Oleh karena itu saya setuju sekali jika suatu saat dalam undangan
tertulis 'Tidak Menerima Kado atau Uang Sumbangan!' Seorang rekan saya asal
Semarang pernah melaksanakan hal serupa. Membuat saya salut! Dengan demikian,
orang yang akan menghadiri hajatan tersebut benar-benar merasa bahwa yang
diharapkan oleh si empunya hajat adalah 'doa restu' nya, bukan kado apalagi
duitnya. Sikap yang sama juga akan menghindarkan terjadinya unsur 'paksaan'
terhadap mereka yang di hari hajatan tersebut sedang 'kosong'
sakunya.
Kapan kita bisa melakukan hal yang serupa? Butuh perjuangan yang
tidak ringan. Diperlukan pembelajaran kepada masyarakat tentang budaya yang
tidak seharusnya kita pertahankan mati-matian. Siapapun tahu, membantu beban
mereka yang punya hajat itu adalah sikap yang terpuji. Tradisi masyarakat,
utamanya di pedesaan, bantuannya terkadang tidak tanggung-tanggung, bisa berupa
kambing hingga sapi. Padahal, belum tentu mereka mampu membelinya. Praktek yang
ada justru biasanya karena dulu kita pernah menyumbang sapi ke si Fulan, maka
hajatan mendatang ini, giliran si Fulan yang harus menyumbang sapi sama kita.

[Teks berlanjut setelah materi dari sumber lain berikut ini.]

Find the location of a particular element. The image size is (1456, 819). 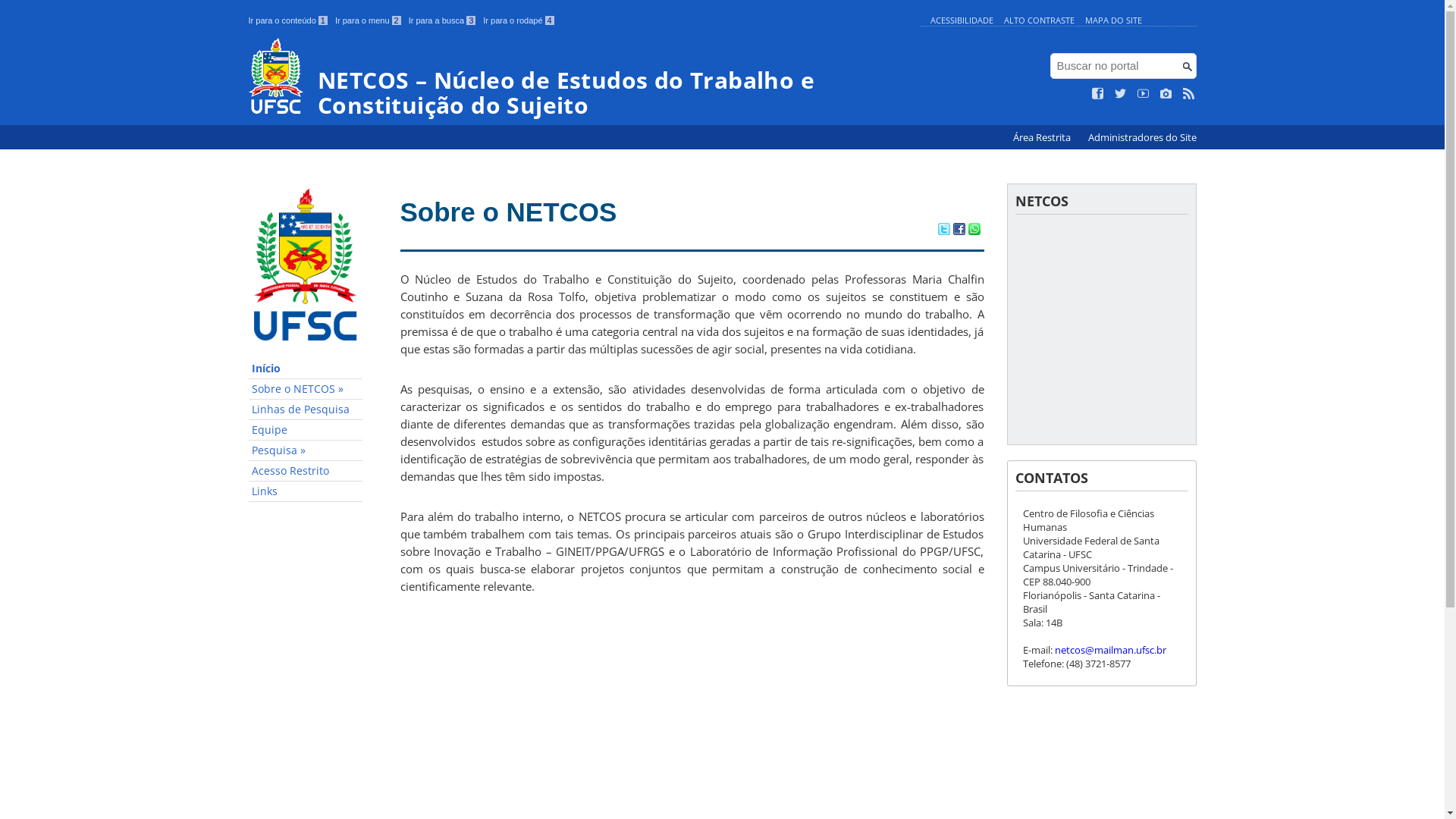

'netcos@mailman.ufsc.br' is located at coordinates (1109, 648).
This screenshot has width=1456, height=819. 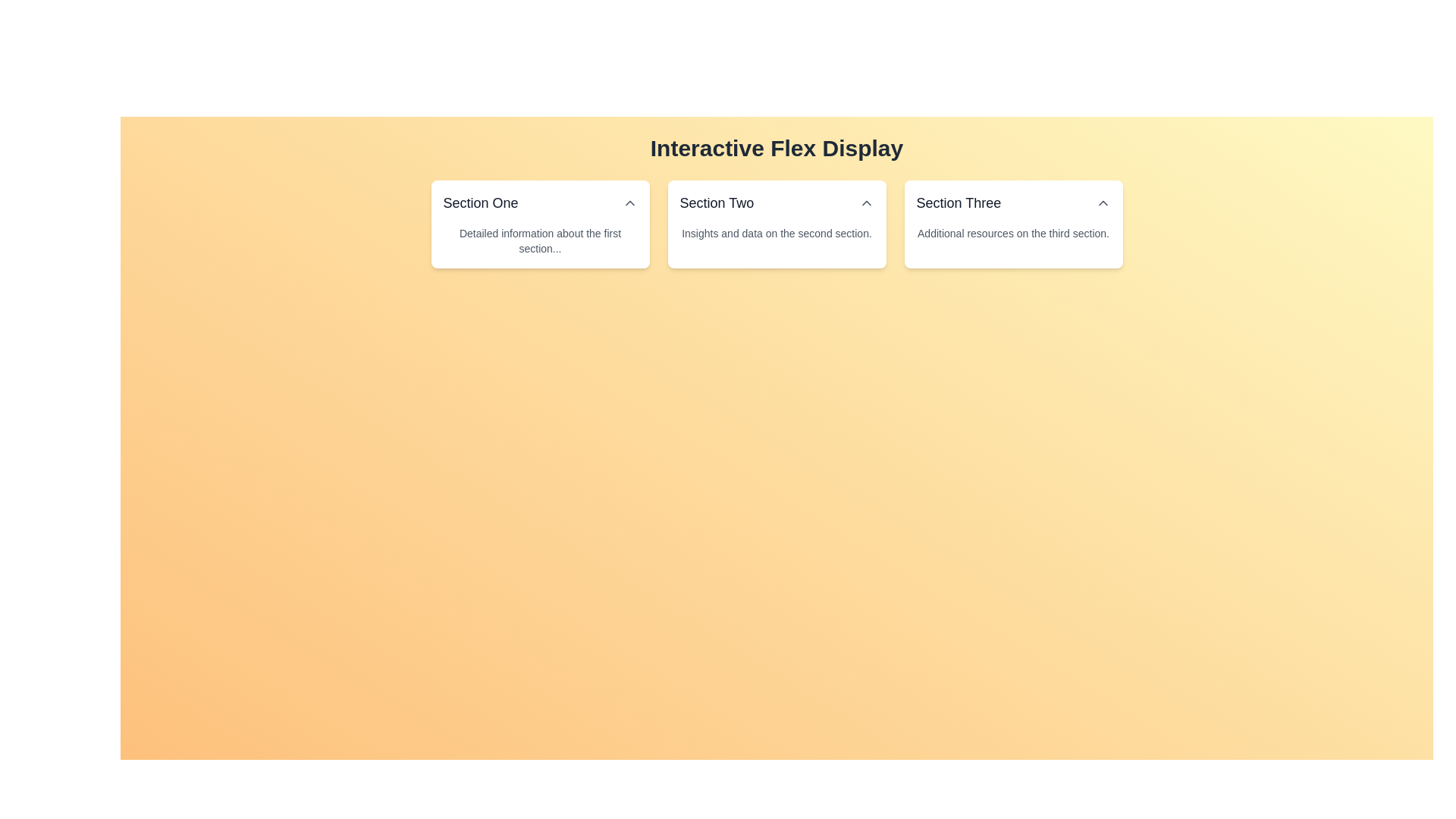 What do you see at coordinates (629, 202) in the screenshot?
I see `the upward-pointing arrow icon button located to the right of the 'Section One' header` at bounding box center [629, 202].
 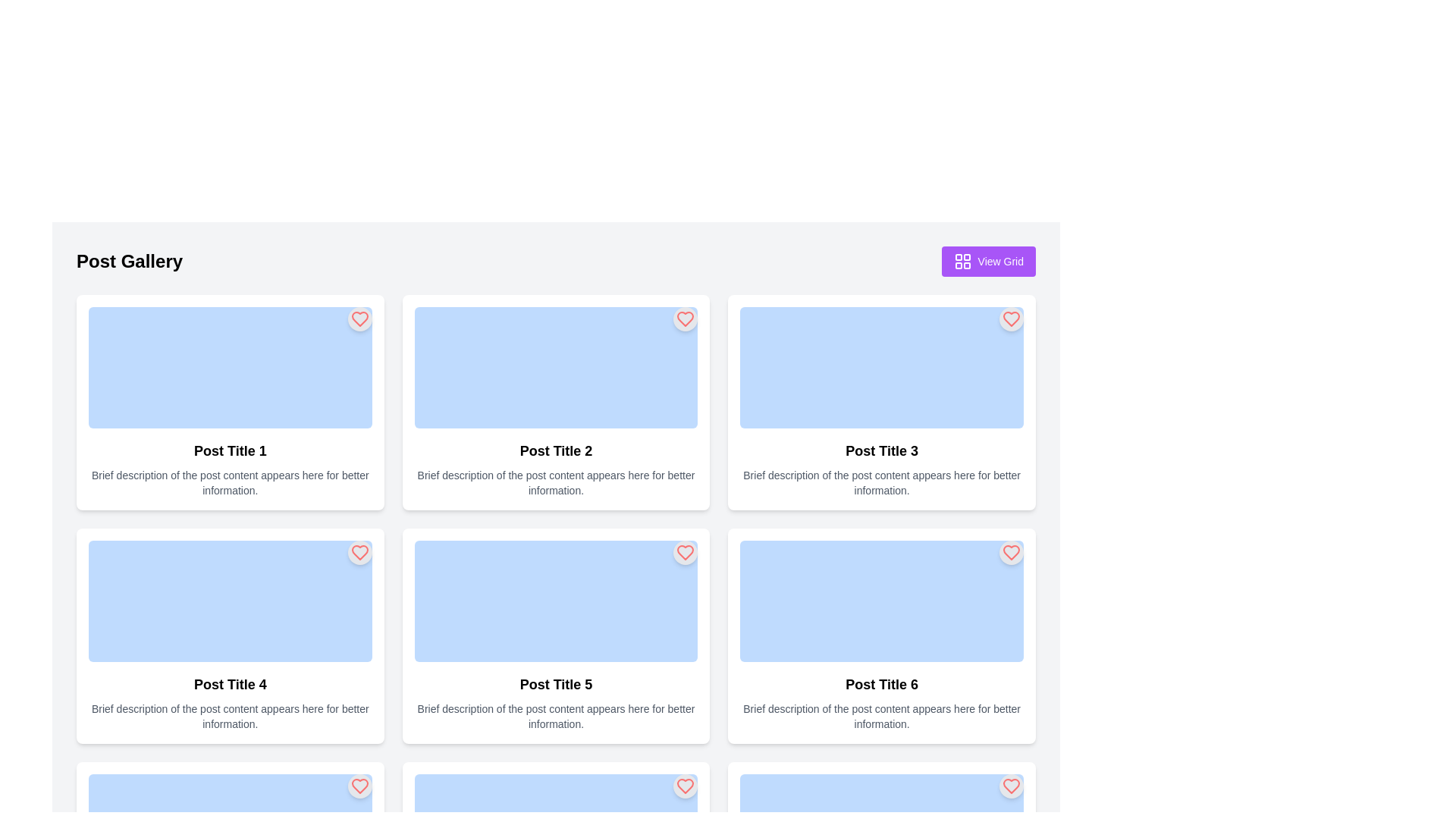 What do you see at coordinates (1012, 553) in the screenshot?
I see `the circular button with a light gray background and a red outlined heart shape located at the top-right corner of the 'Post Title 6' card` at bounding box center [1012, 553].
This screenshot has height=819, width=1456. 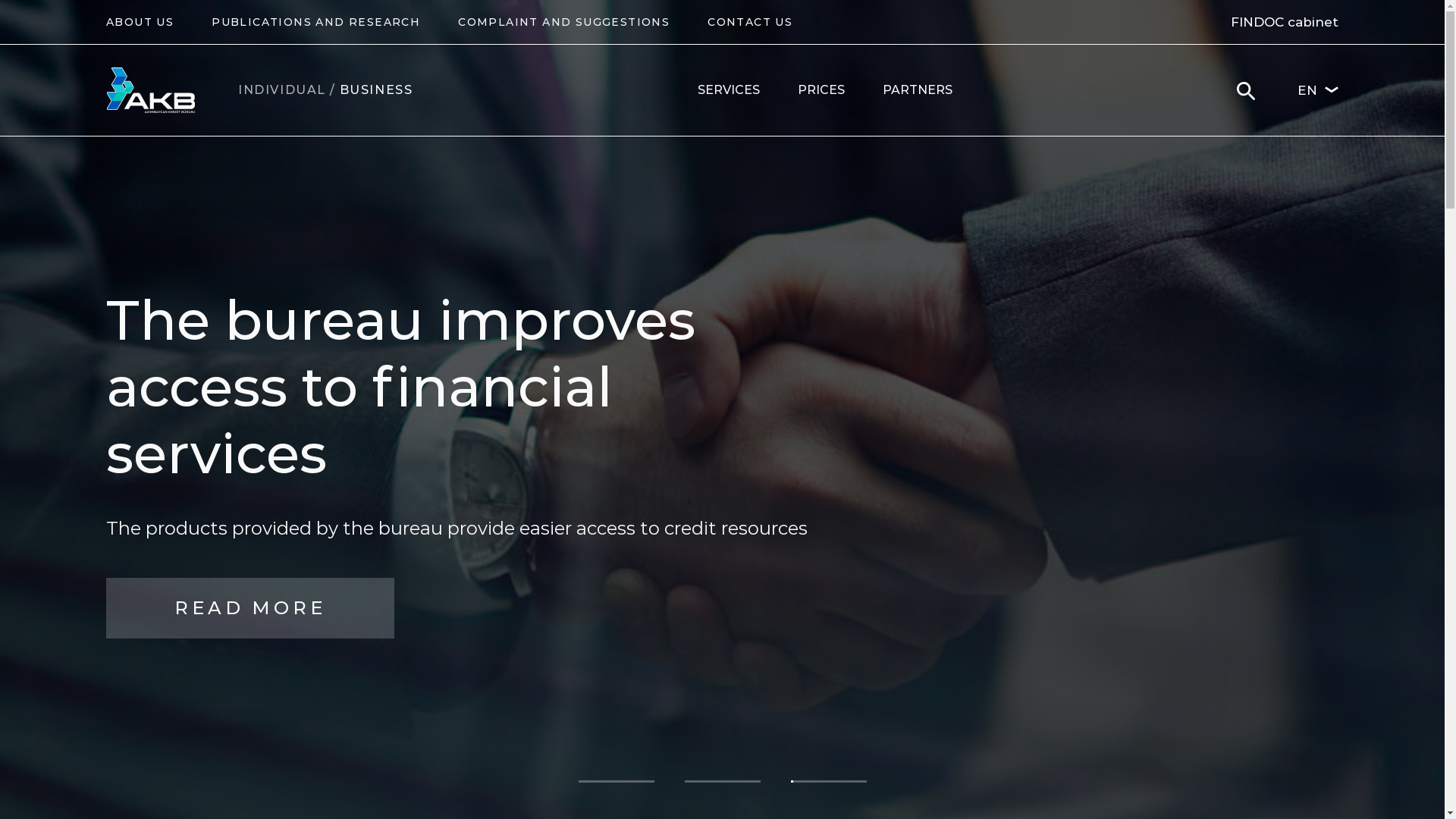 What do you see at coordinates (821, 90) in the screenshot?
I see `'PRICES'` at bounding box center [821, 90].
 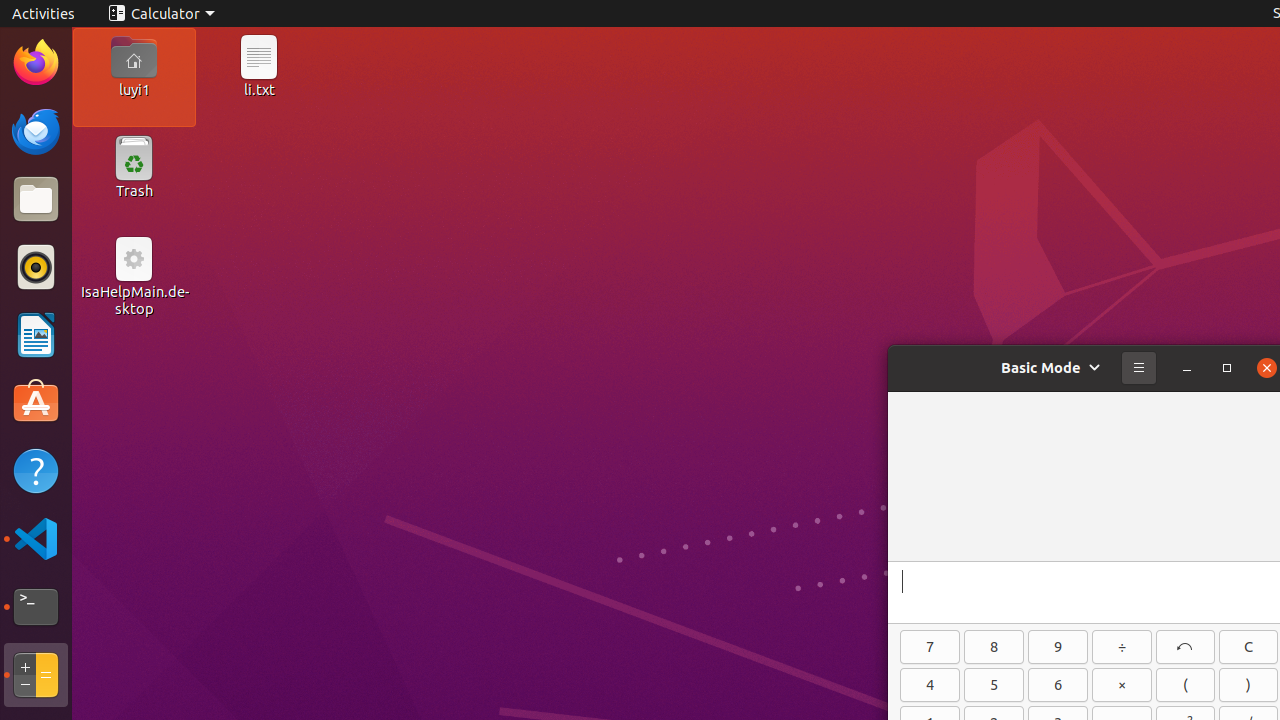 I want to click on '7', so click(x=929, y=646).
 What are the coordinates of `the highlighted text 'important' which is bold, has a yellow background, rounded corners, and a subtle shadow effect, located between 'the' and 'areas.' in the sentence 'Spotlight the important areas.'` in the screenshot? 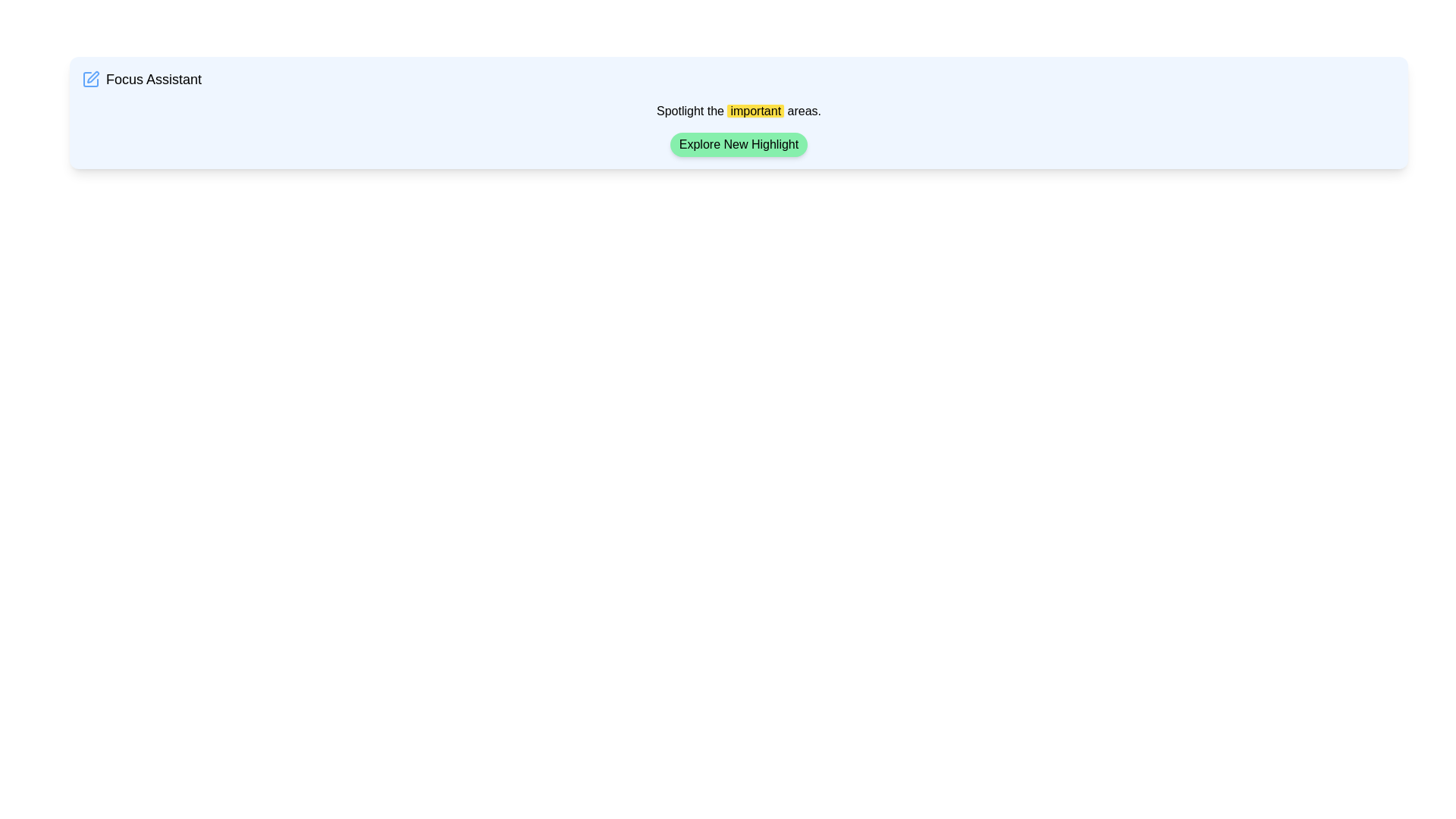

Kalau sudah begini yang terjadi, dimana unsur bantuannya? Dimana keikhlasannya?
Apa bedanya dengan hutang?
Kendala yang kedua, masyarakat kita kadang
masih mau memaksakan sesuatu diluar jangkauan kemampuannya. Sudah mengetahui
bahwa secara ekonomi misalnya kurang mampu, kenapa harus merencanakan hajatan
yang besar? Undangan mencapai 500 orang, hiburan kalau perlu Dangdut, penyanyi
terkenal dari Ibu Kota, pakaian seragam buat seluruh yang terlibat dalam pesta,
sound system yang bagus, penata rias yang beken dan lain-lain. Akhirnya? Budget
yang semula bisa terjangkau, jadi membengkak. Guna menutupinya, hal-hal yang
mestinya bisa dihindari akhirnya justru membebani. Yang paling tidak diinginkan,
apabila niat hajatan yang tadinya mengharapkan 'doa restu', berubah menjadi
berharap 'kado' dari para tamu.
Masyarakat perlu pembelajaran akan
kesadaran yang satu ini. Itu bisa dimulai dari diri sendiri untuk tidak terbiasa
mengikuti arus budaya yang selama ini justru tidak mendidik. Biarlah apa kata
orang tentang kita, selagi niat kita tulus dan ibadah. Seringkali kita melakukan
sesuatu hanya karena kuatir omongan orang meskipun tidak mendidik sifatnya. "Tuh
si Fulan, uangnya digunakan tuk apa? Masa hajatannya begitu sederhana sekali?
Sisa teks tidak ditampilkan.